South African Drivers Championship
- Lotus 72D raced by Ian Scheckter in the 1974 South African National Drivers Championship and 1975 South African Grand Prix
- Category: Single-seaters
- Country: South Africa Rhodesia Portuguese Mozambique
- Inaugural season: 1953
- Folded: 1986
- Drivers: 14 (1975)
- Teams: 10 (1975)
- Constructors: 7 (1975)
- Engine suppliers: 2 (1975)
- Last Drivers' champion: Wayne Taylor

= South African Drivers Championship =

Formula One championship held in South Africa

The South African Drivers Championship, was a national motor racing championship held in South Africa between 1953 and 1986, including races in Rhodesia and Portuguese Mozambique.

Initially running as Formula Libre catering for local Specials and pre-war Grand Prix cars, the series switched to Formula One regulations in 1960. It changed again to Formula Atlantic in 1976 before adopting a multi-engine Formula South Africa rules set in 1979 and then running exclusively on Mazda 12B rotary engines from 1980 to its final year in 1986.

==History==
From the early-1960s, the front-running cars in the series were recently retired from the world championship although there was also a healthy selection of locally built or modified machines. From the late 60s Formula 5000 added to grids with Formula Two cars joining in 1973. Front-running drivers from the series usually contested their local World Championship South African Grand Prix, as well as occasional European events, although they had little success at that level.

1967 saw a remarkable result by Rhodesian driver John Love with a 2.7 litre four-cylinder Cooper-Climax; Love was in his forties and, although seen as one of the finest drivers in Southern Africa, was not a major star. He led and finished second in that year's South African Grand Prix. Love's Cooper was originally designed for the short races of the Tasman Series, and to run a full Grand Prix, he added two auxiliary fuel tanks. Unfortunately, the auxiliary tanks' fuel pump failure forced him to refuel after having led most of the race.

Love and Dave Charlton both won the South African Formula One championship for six consecutive seasons, Love from 1964 to 1969 and Charlton from 1970 to 1975. In 1975 Ian Scheckter raced the Tyrrell 007 that had been campaigned by brother, Jody, in the previous year's world championship and won five of the season's races, including four on the trot. However, he only had one other points finish, fifth place at the False Bay "100" on 5 July, giving him a points total of 47 for the season. Charlton proved more consistent with three victories and five second-place finishes to give him a points total of 57. By winning the Natal Spring Trophy at Roy Hesketh Circuit on 1 September, Charlton joined Rhodesian John Love as a six-time winner of the South African Drivers Championship. Charlton ended the South African Formula One Championship by winning the final race of the season, the Rand Spring Trophy at Kyalami on 4 October after the faster Scheckter retired with a driveshaft problem.

§ **Supplied material**:
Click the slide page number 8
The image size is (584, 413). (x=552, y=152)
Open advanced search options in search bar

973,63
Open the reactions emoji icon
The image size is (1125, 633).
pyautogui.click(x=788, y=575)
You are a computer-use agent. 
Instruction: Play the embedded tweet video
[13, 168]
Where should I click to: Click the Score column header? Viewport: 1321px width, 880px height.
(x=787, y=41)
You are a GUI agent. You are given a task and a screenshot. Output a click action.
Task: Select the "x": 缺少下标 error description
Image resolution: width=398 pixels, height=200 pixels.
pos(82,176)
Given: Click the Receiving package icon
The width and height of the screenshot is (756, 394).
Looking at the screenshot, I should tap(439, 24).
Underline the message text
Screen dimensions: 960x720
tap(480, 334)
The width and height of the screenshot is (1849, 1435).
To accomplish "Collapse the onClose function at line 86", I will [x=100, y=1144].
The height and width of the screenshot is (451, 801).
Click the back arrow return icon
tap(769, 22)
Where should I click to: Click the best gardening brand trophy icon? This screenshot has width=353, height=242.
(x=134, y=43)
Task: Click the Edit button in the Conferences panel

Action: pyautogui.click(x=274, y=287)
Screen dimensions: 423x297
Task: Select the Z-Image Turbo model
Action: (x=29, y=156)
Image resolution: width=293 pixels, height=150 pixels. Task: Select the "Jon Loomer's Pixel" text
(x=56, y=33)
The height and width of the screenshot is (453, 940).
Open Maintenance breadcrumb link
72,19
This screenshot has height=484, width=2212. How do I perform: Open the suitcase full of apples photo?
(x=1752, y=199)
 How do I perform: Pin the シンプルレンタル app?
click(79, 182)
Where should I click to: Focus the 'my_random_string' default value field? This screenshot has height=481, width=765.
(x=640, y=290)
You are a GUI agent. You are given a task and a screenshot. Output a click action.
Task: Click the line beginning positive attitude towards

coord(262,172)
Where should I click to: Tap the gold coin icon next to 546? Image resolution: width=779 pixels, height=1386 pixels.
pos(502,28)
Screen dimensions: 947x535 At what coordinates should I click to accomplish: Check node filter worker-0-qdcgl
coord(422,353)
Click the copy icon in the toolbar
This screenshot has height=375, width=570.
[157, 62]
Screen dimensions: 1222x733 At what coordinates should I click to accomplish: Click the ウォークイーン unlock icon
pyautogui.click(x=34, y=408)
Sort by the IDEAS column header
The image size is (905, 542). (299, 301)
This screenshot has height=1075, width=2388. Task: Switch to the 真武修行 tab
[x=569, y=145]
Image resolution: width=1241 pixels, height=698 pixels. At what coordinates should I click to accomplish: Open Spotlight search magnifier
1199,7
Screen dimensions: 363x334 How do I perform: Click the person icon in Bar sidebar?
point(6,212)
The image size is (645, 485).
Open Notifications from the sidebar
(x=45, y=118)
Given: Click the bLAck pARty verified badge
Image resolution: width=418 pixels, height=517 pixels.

§ **Given task A**: According to the article on the South African Drivers Championship, what engines did the series use exclusively from 1980 to 1986?
§ **Given task B**: In the records, replace "Image resolution" with "Screenshot resolution" in the lines running from the one containing "How do I perform: Pin the シンプルレンタル app?" through the end of the records, both ends included, and give back only those lines.
The text and the records are separate, unrelated material.

§ **Output A**: Mazda 12B rotary engines.

§ **Output B**:
 How do I perform: Pin the シンプルレンタル app?
click(79, 182)
Where should I click to: Focus the 'my_random_string' default value field? This screenshot has height=481, width=765.
(x=640, y=290)
You are a GUI agent. You are given a task and a screenshot. Output a click action.
Task: Click the line beginning positive attitude towards

coord(262,172)
Where should I click to: Tap the gold coin icon next to 546? Screenshot resolution: width=779 pixels, height=1386 pixels.
pos(502,28)
Screen dimensions: 947x535 At what coordinates should I click to accomplish: Check node filter worker-0-qdcgl
coord(422,353)
Click the copy icon in the toolbar
This screenshot has height=375, width=570.
[157, 62]
Screen dimensions: 1222x733 At what coordinates should I click to accomplish: Click the ウォークイーン unlock icon
pyautogui.click(x=34, y=408)
Sort by the IDEAS column header
The image size is (905, 542). (299, 301)
This screenshot has height=1075, width=2388. Task: Switch to the 真武修行 tab
[x=569, y=145]
Screenshot resolution: width=1241 pixels, height=698 pixels. At what coordinates should I click to accomplish: Open Spotlight search magnifier
1199,7
Screen dimensions: 363x334 How do I perform: Click the person icon in Bar sidebar?
point(6,212)
The image size is (645, 485).
Open Notifications from the sidebar
(x=45, y=118)
Given: Click the bLAck pARty verified badge
Screenshot resolution: width=418 pixels, height=517 pixels.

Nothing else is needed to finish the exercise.